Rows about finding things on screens
------------------------------
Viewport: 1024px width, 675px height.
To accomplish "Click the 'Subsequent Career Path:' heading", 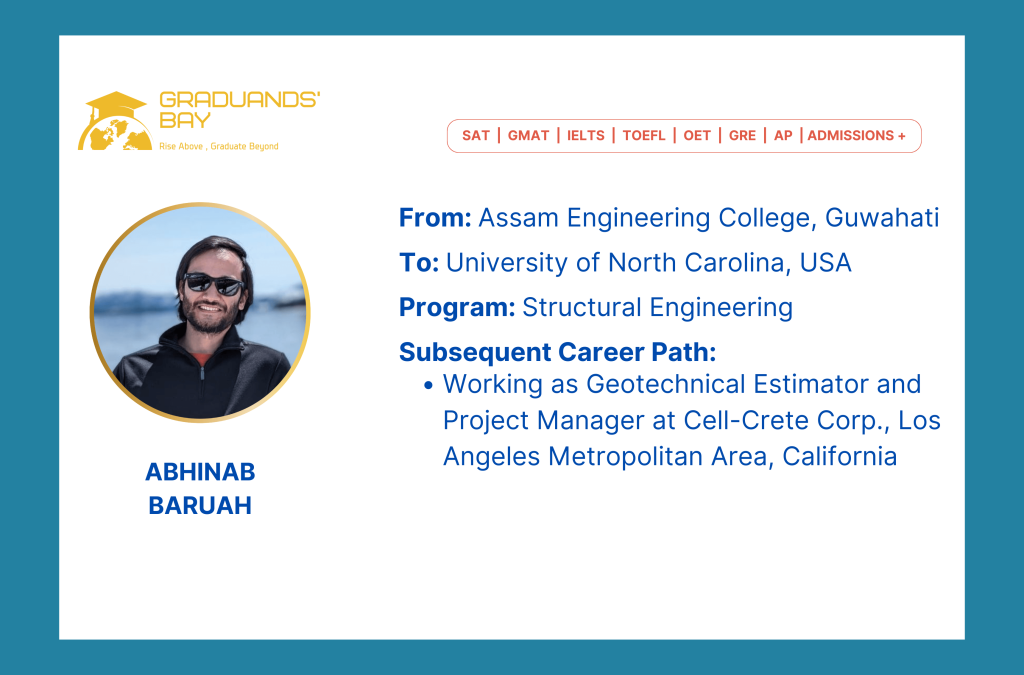I will tap(557, 352).
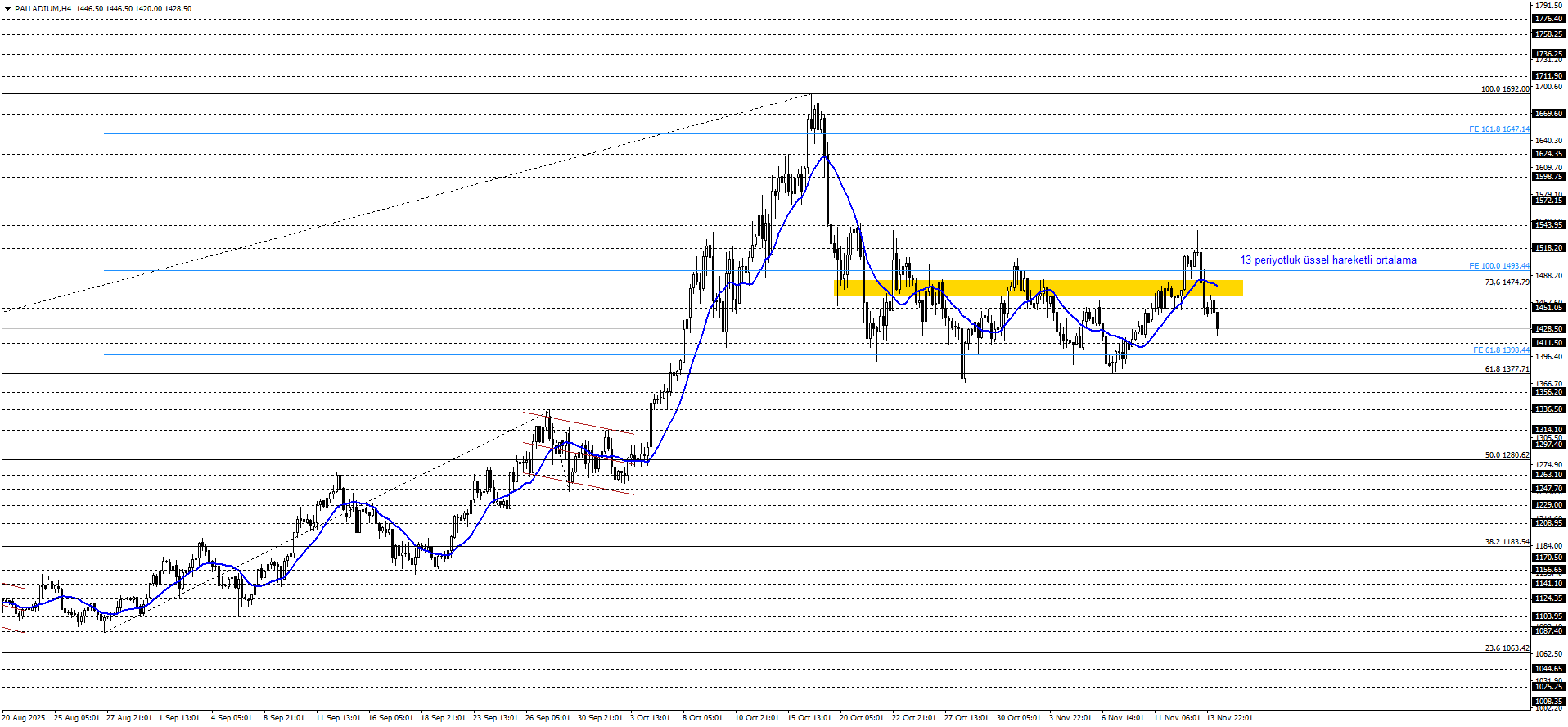Click the Fibonacci 38.2 1183.54 level label
Viewport: 1568px width, 727px height.
pos(1507,542)
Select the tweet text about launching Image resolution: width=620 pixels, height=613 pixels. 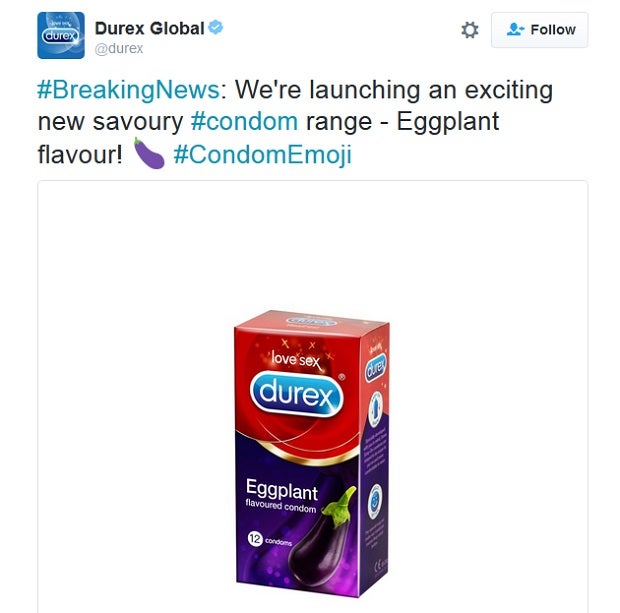(x=295, y=122)
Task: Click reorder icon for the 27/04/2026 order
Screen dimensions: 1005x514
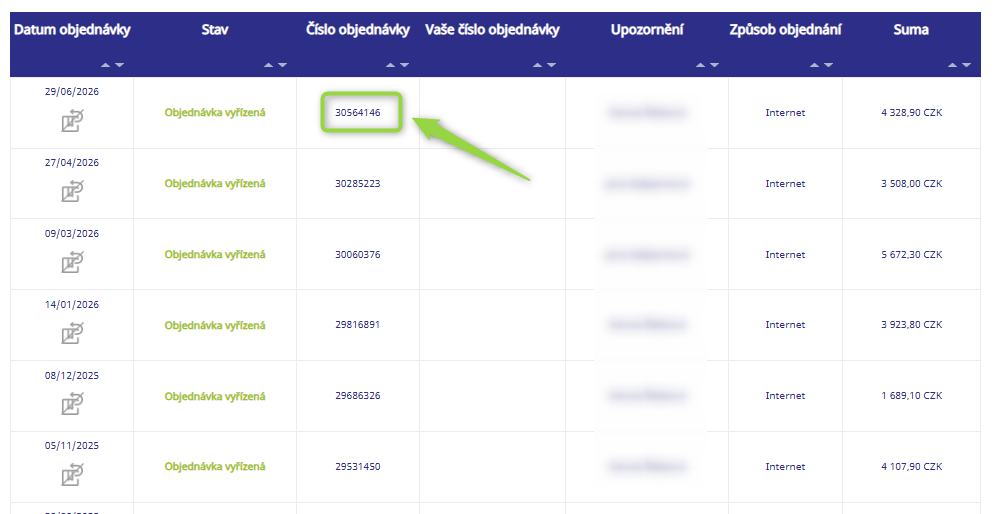Action: (72, 192)
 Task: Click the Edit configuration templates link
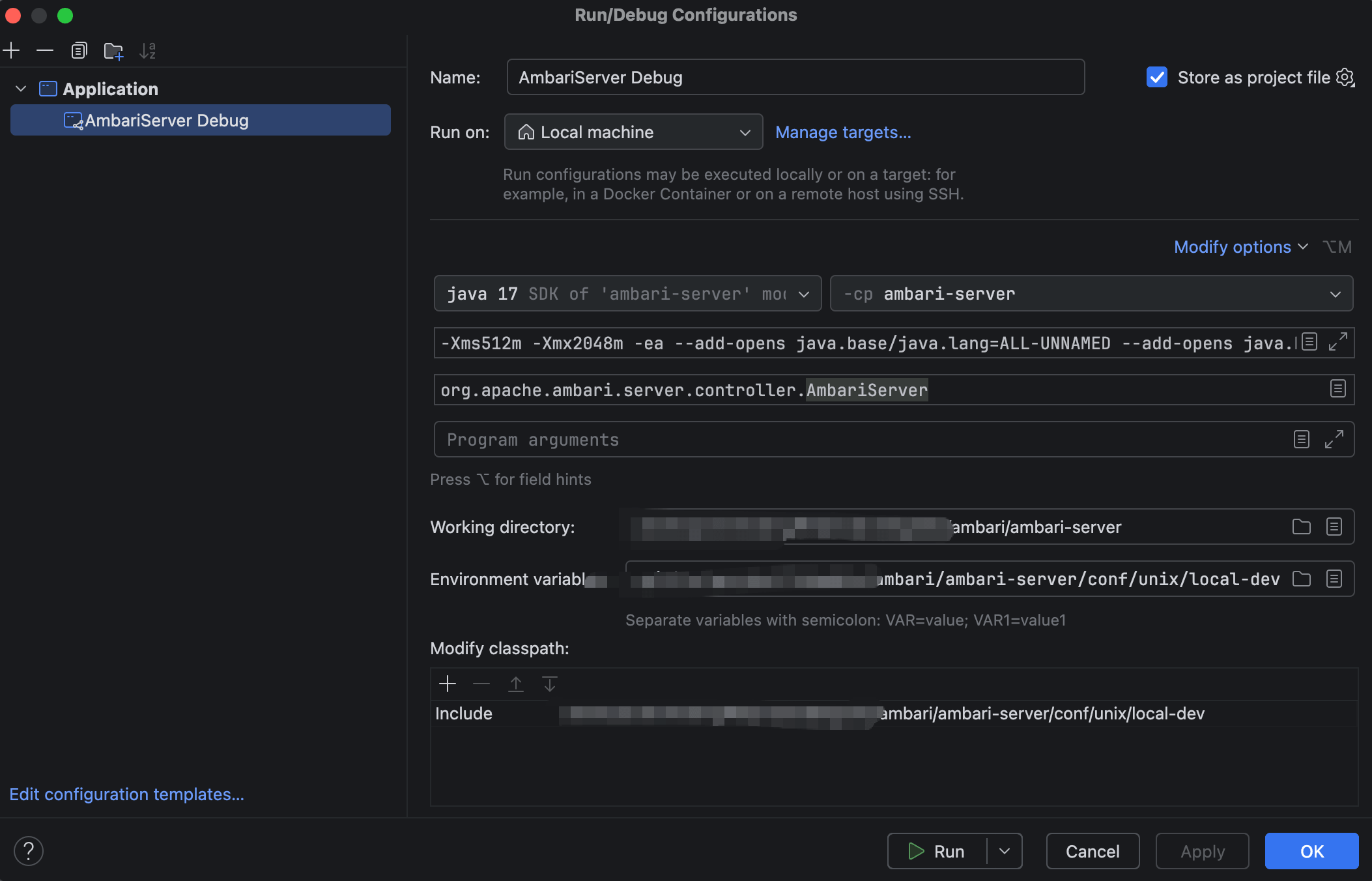pyautogui.click(x=127, y=794)
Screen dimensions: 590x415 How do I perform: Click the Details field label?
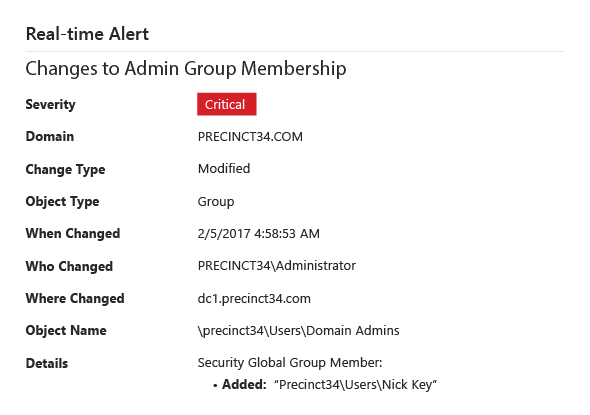47,363
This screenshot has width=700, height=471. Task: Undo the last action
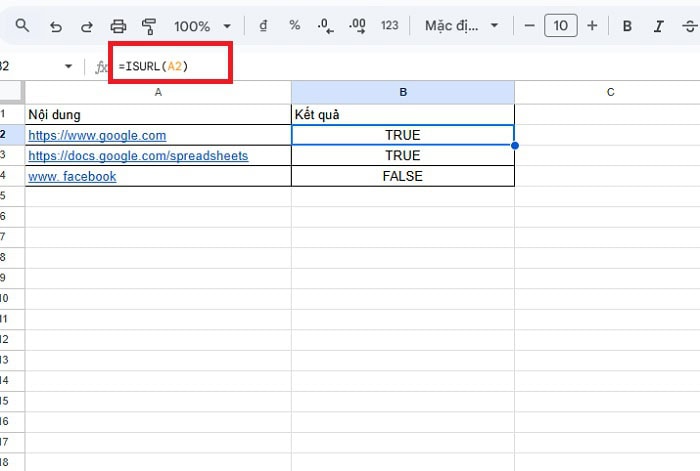tap(55, 25)
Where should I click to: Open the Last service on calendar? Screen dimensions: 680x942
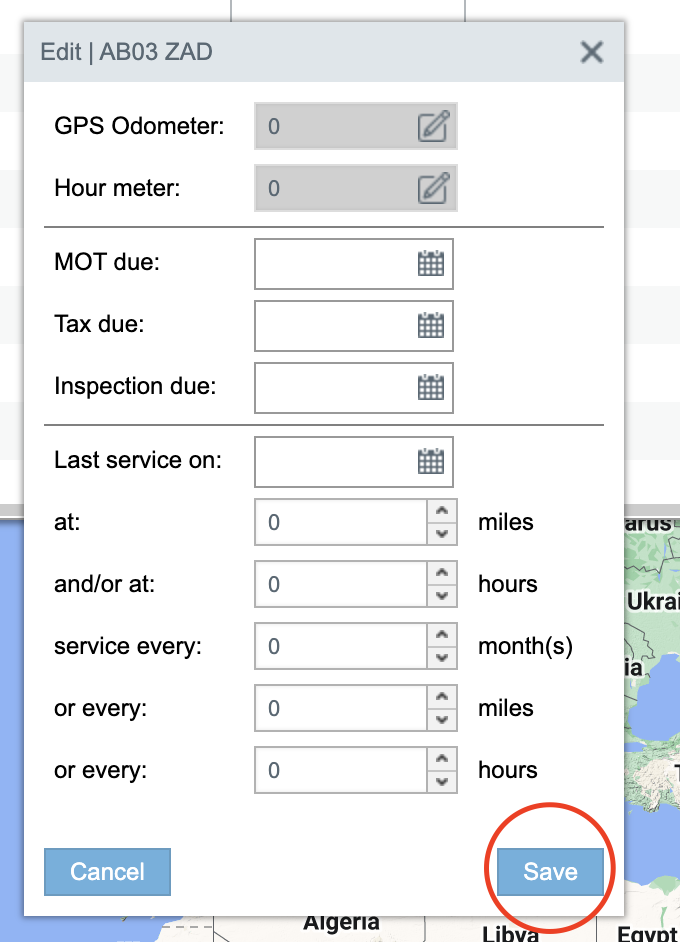[x=430, y=461]
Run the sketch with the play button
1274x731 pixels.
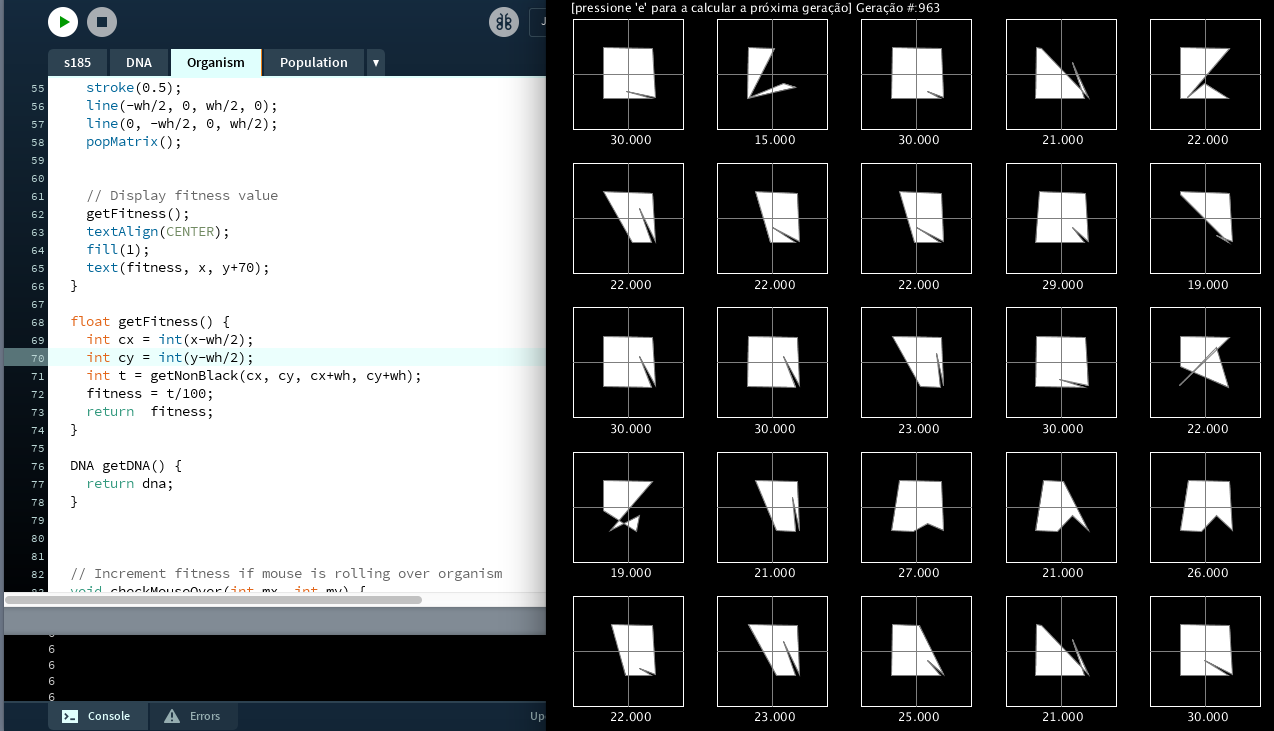point(63,22)
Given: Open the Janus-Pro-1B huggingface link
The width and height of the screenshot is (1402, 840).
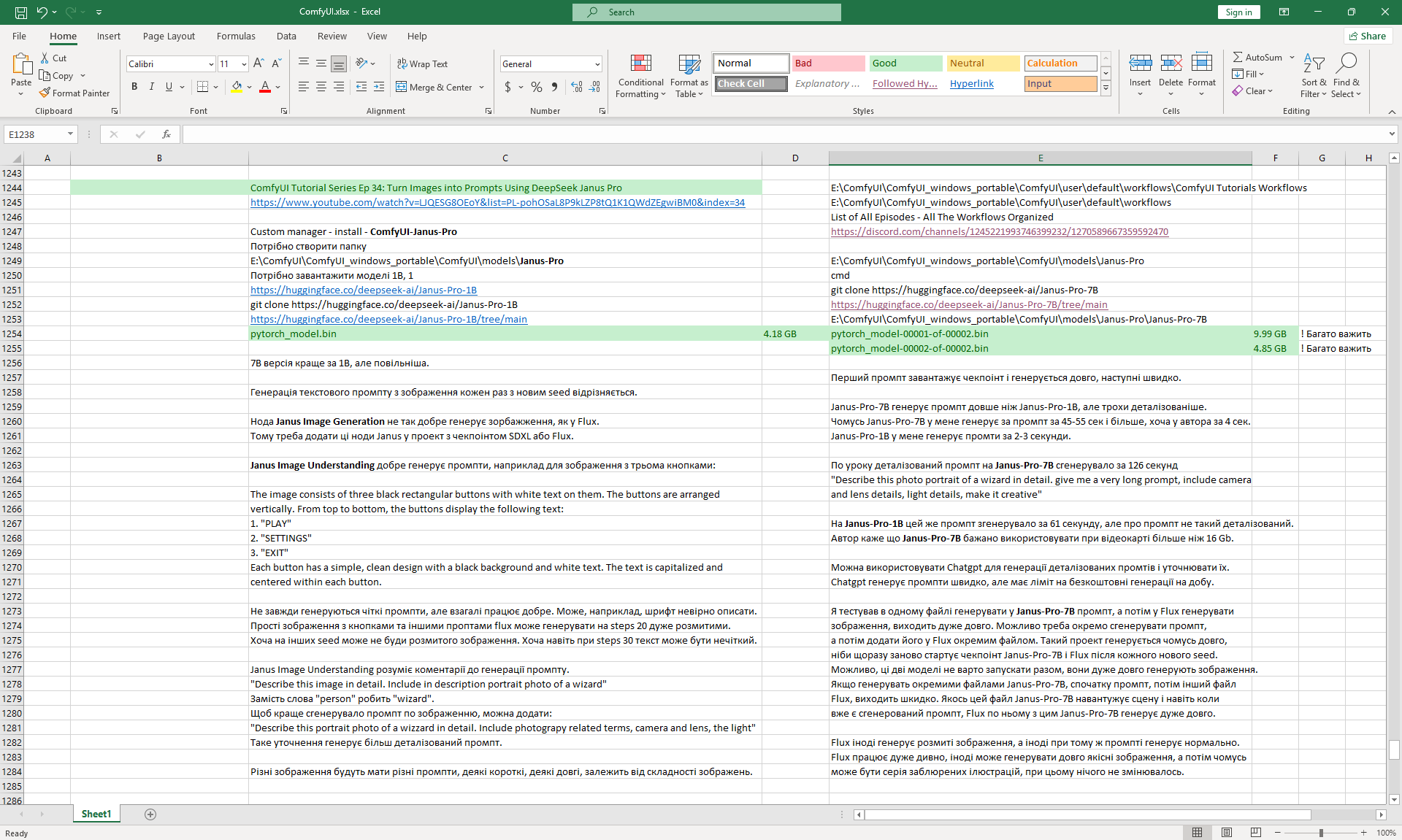Looking at the screenshot, I should click(x=364, y=290).
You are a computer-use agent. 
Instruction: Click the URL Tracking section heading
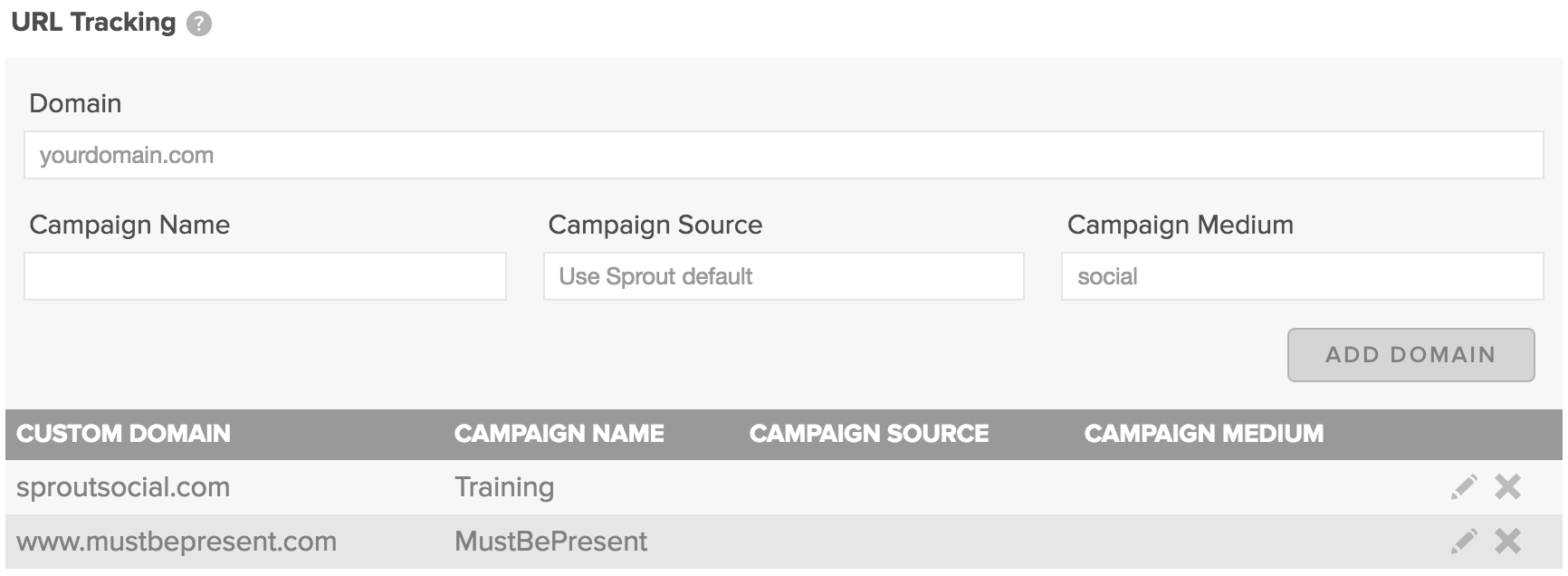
------------------------------
Copy the rows word for word, starting with the line that contains "Task: Click reorder" and going on through the last of the rows. Leave out the pictures.

Exercise answer
Task: Click reorder icon for the 27/04/2026 order
Screen dimensions: 1005x514
Action: (72, 192)
 Task: Click the Edit configuration templates link
pyautogui.click(x=127, y=794)
Screen dimensions: 590x415 How do I perform: Click the Details field label?
47,363
This screenshot has width=700, height=471. Task: Undo the last action
tap(55, 25)
Where should I click to: Open the Last service on calendar? Screen dimensions: 680x942
[x=430, y=461]
Run the sketch with the play button
1274x731 pixels.
point(63,22)
Given: Open the Janus-Pro-1B huggingface link
The width and height of the screenshot is (1402, 840).
Looking at the screenshot, I should click(x=364, y=290).
You are a computer-use agent. 
Instruction: Click the URL Tracking section heading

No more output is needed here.